● Stated exercise 1
From the pellet stove thread, quote the part that opens with the words containing "Seeing that the" and closes with "(Jun 3, 2012)".
● Stated exercise 2
In one to three sentences, explain why the pellet stove thread recommends buying a new or newer used unit instead of repairing the Pellet Pro II.

++++ Passage given ++++

I agree with Smoke. Bypassing any device is not good. This is how Fires start. You may be overfiring the unit by supplying more fuel than whats rated.

I would either look into getting it fixed by a Pro. Or getting another stove. 

As Suggested above, a Primary Heat source is Mandatory. Pellets being secondary.

Lots of us heat with Wood or Pellets (or both) and use them as a Primary source. But we also have another source of heat, should an emergency arise or you go on vacation.

Fire should be held in the highest regard. Especially when brought into your home. Not trying to come down on you, but member Don2222 posts lots of articles about house fires because of Pellet stoves. Lots because of improper installations or safety devices being bypassed. 

Seeing that the Pellet Pro II is an older unit. I would suggest scanning Craiglist or local classified ads for a good used stove if on a tight budget.


----------



## Lousyweather (Jun 3, 2012)

smoke show said:


> Sounds like you effectively bypassed all the saftey devices and voided the UL listing.
> 
> If you can't get it fixed properly, replace it and don't sell it to anyone.
> 
> Also that is the reason pellet stoves are not recommended to be the sole heat source.


 
any one of the mods would scare me......I agree with Smoke Show 100% above......I do understand the Rube Goldberg fix, and can appreciate the fact that it works, for the time being, but feel the dangers far outweigh the benefits.

Harman no longer has available the motherboard or daughterboard for the PelletPro II, and if thats the issue, you'd need to find a dealer who might have some, but that'll be tough, as Harman hasnt had those boards in some time, and when they did, they were expensive! My suggestion is to spring for a new unit (like you said) this summer, before winter. Heck, you can even buy a somewhat new unit used, or Craigs List, etc. Newer units will likely still have parts available, and I have seen some pretty killer deals on used units....sometimes they have NOTHING wrong with them, other than in need of a good cleaning....

++++ Stored records ++++

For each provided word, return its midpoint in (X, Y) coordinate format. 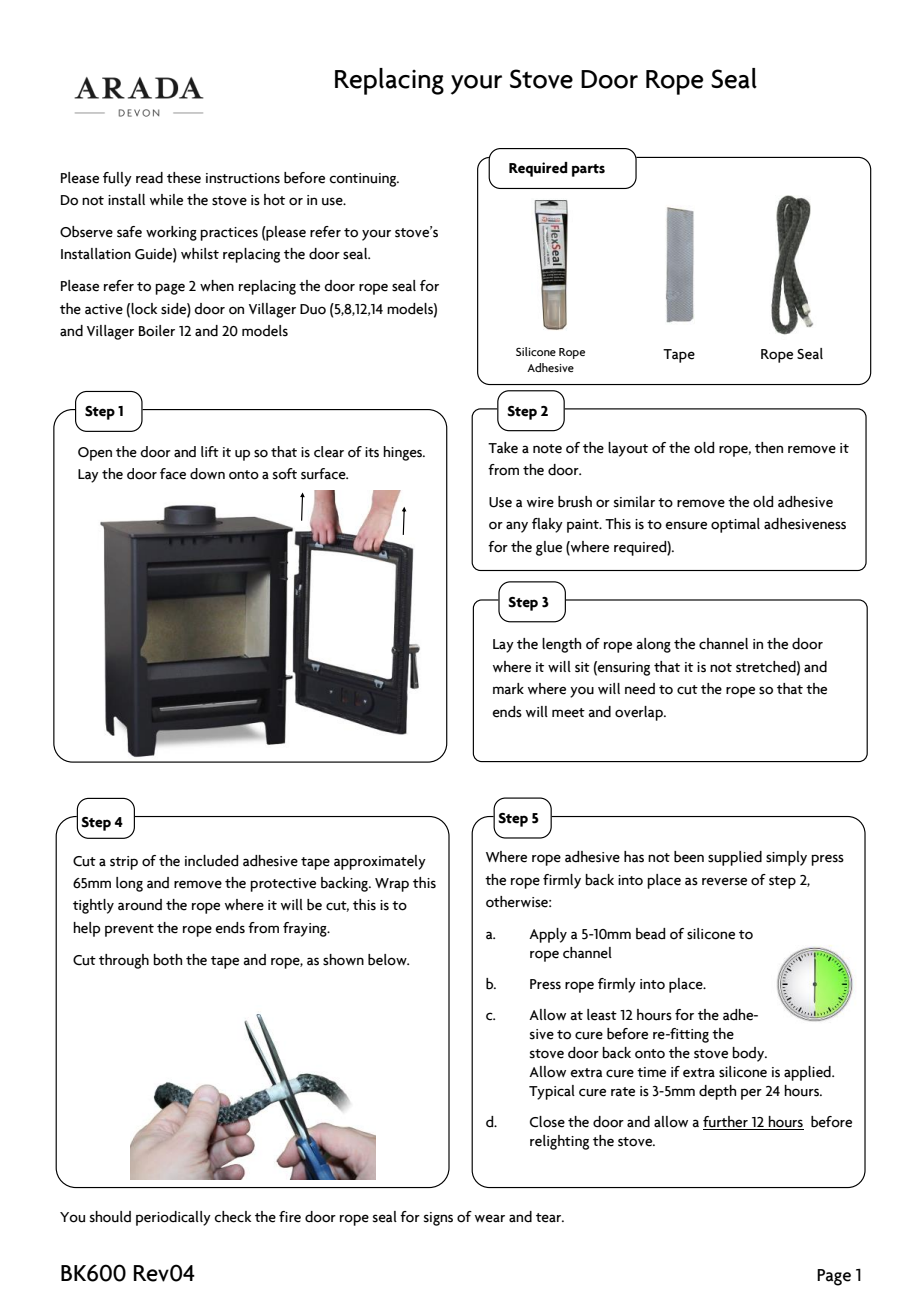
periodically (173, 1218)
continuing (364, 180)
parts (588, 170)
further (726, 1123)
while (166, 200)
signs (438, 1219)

++++
++++ Stored records ++++

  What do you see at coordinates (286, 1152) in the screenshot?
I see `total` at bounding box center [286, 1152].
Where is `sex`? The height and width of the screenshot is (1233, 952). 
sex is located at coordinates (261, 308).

++++
++++ Stored records ++++

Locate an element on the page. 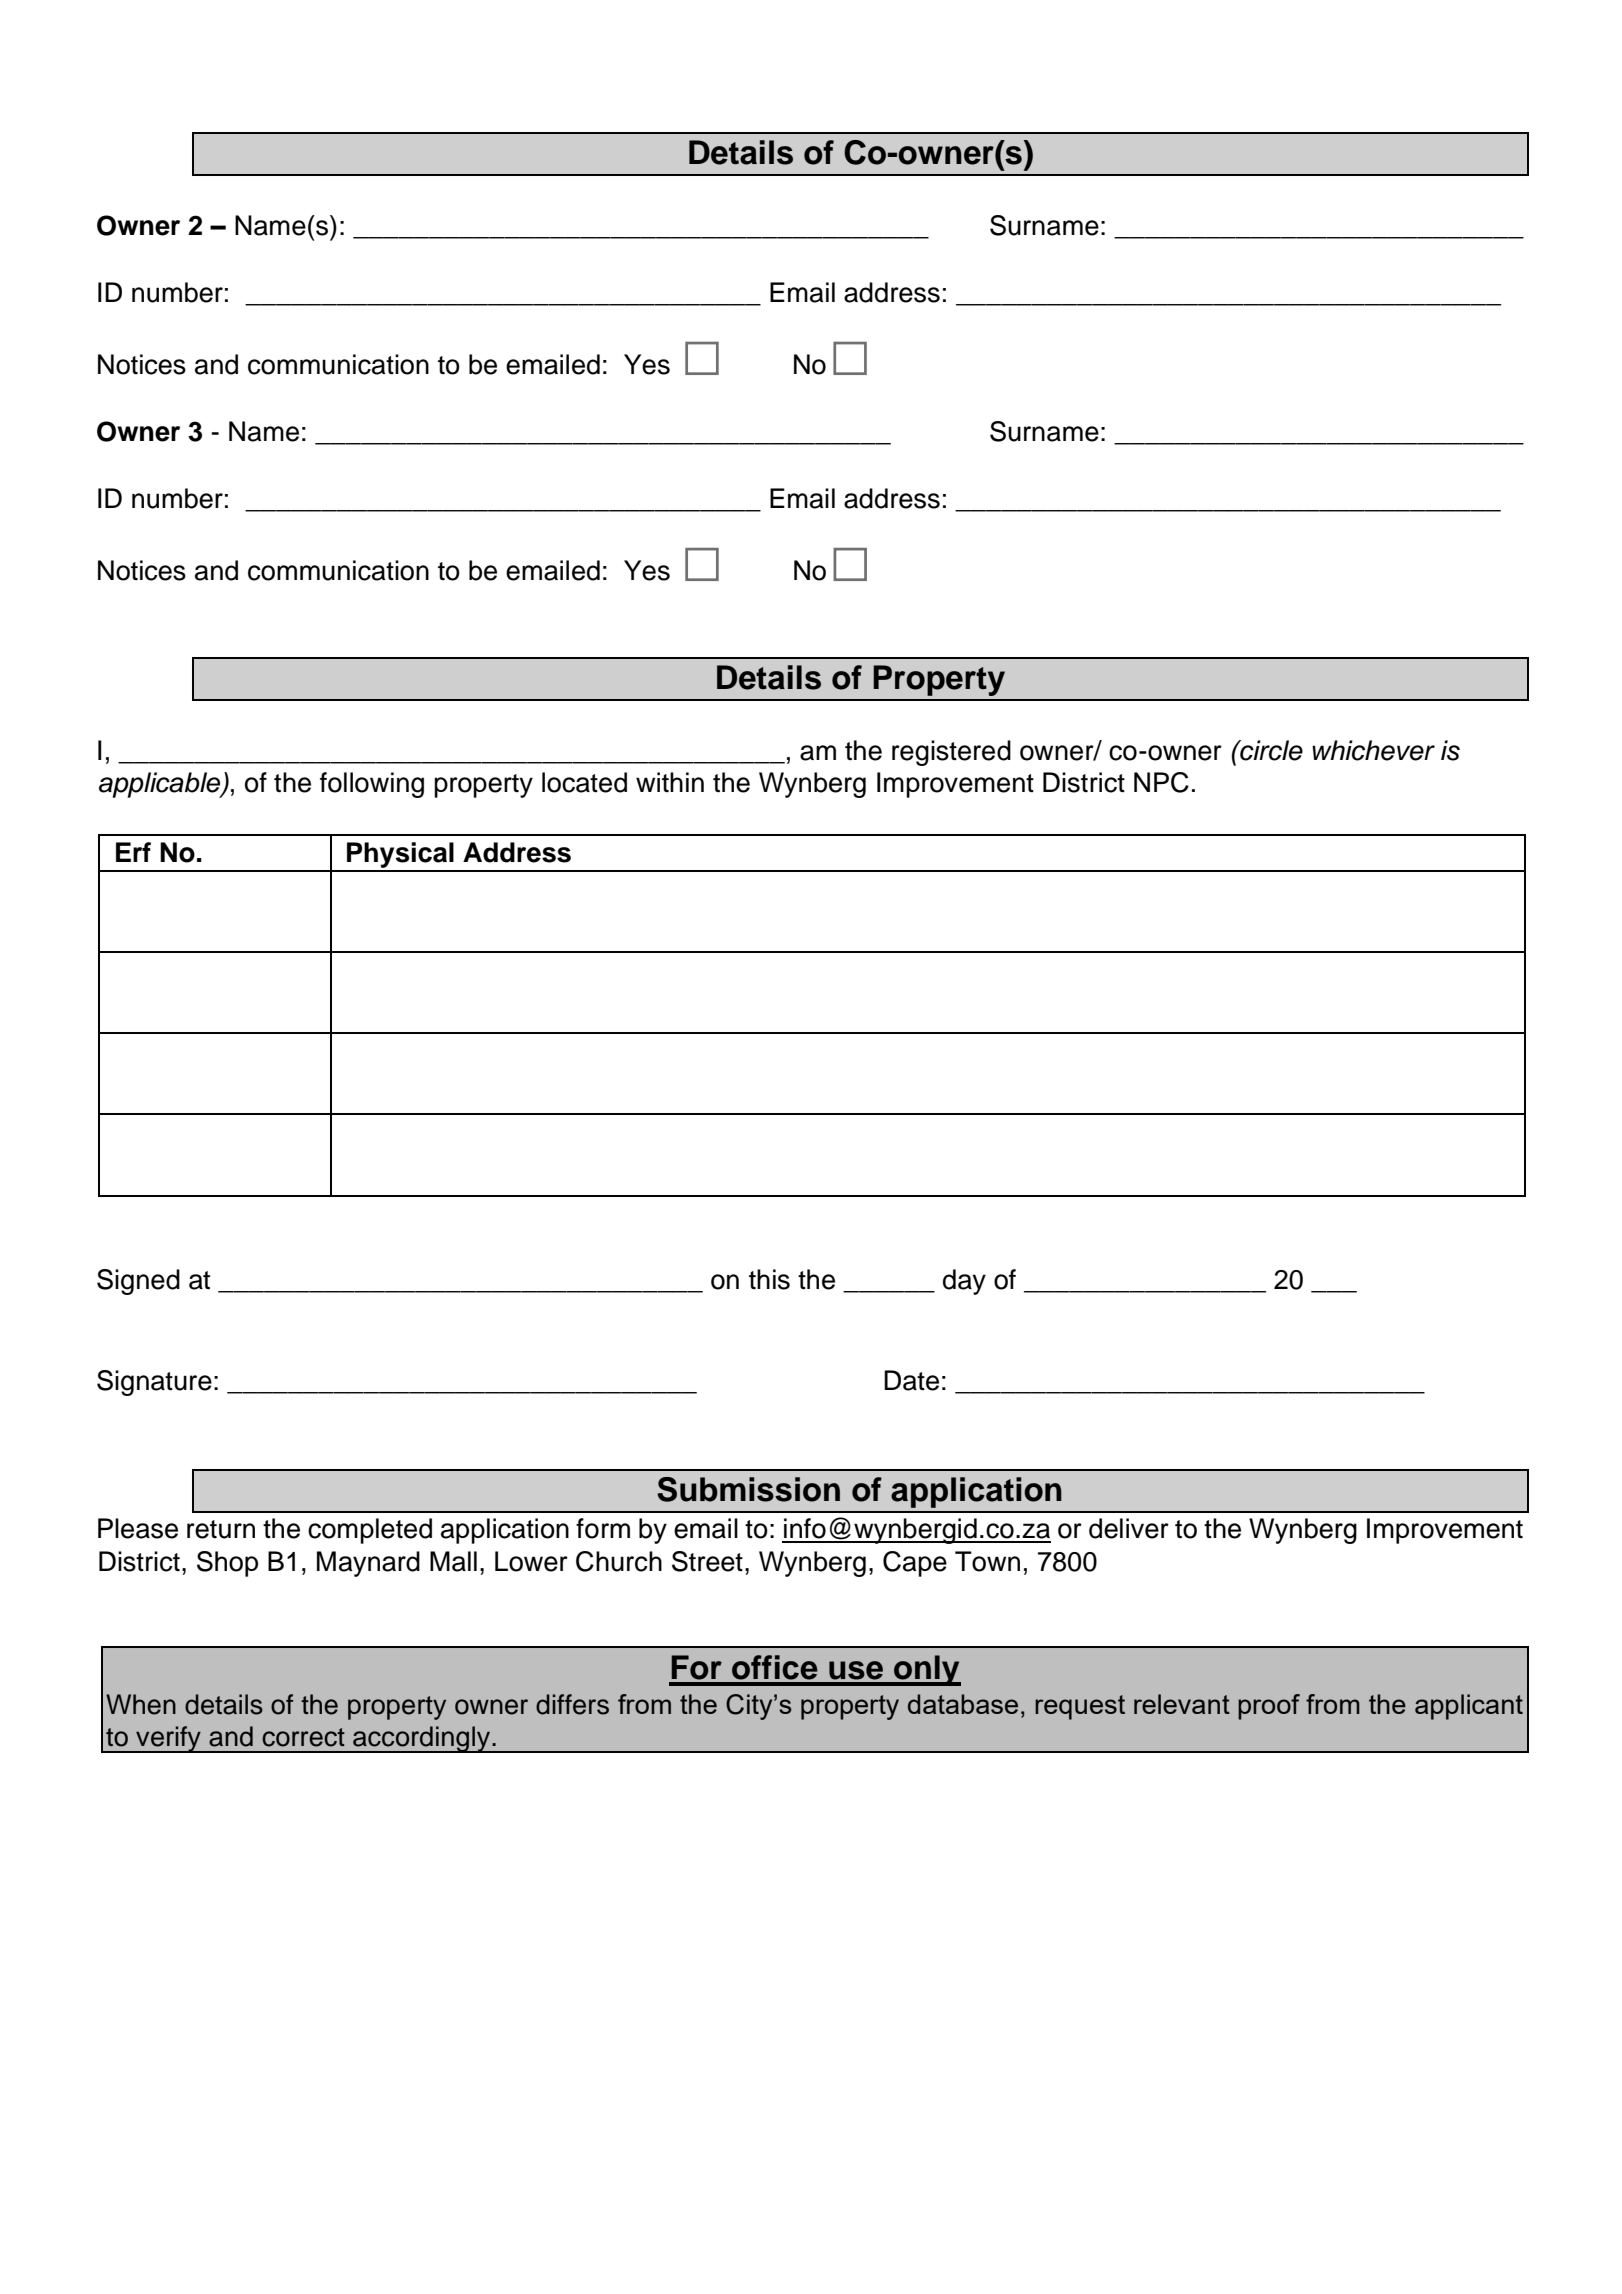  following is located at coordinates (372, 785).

++++

● Solution 1
Seeing that the Pellet Pro II is an older unit. I would suggest scanning Craiglist or local classified ads for a good used stove if on a tight budget.


----------



## Lousyweather (Jun 3, 2012)

● Solution 2
Harman no longer makes the motherboard or daughterboard for the Pellet Pro II. A dealer who still has those boards would be hard to find, and the boards were expensive even when they were available. Newer units will likely still have parts available, and used ones can be good deals.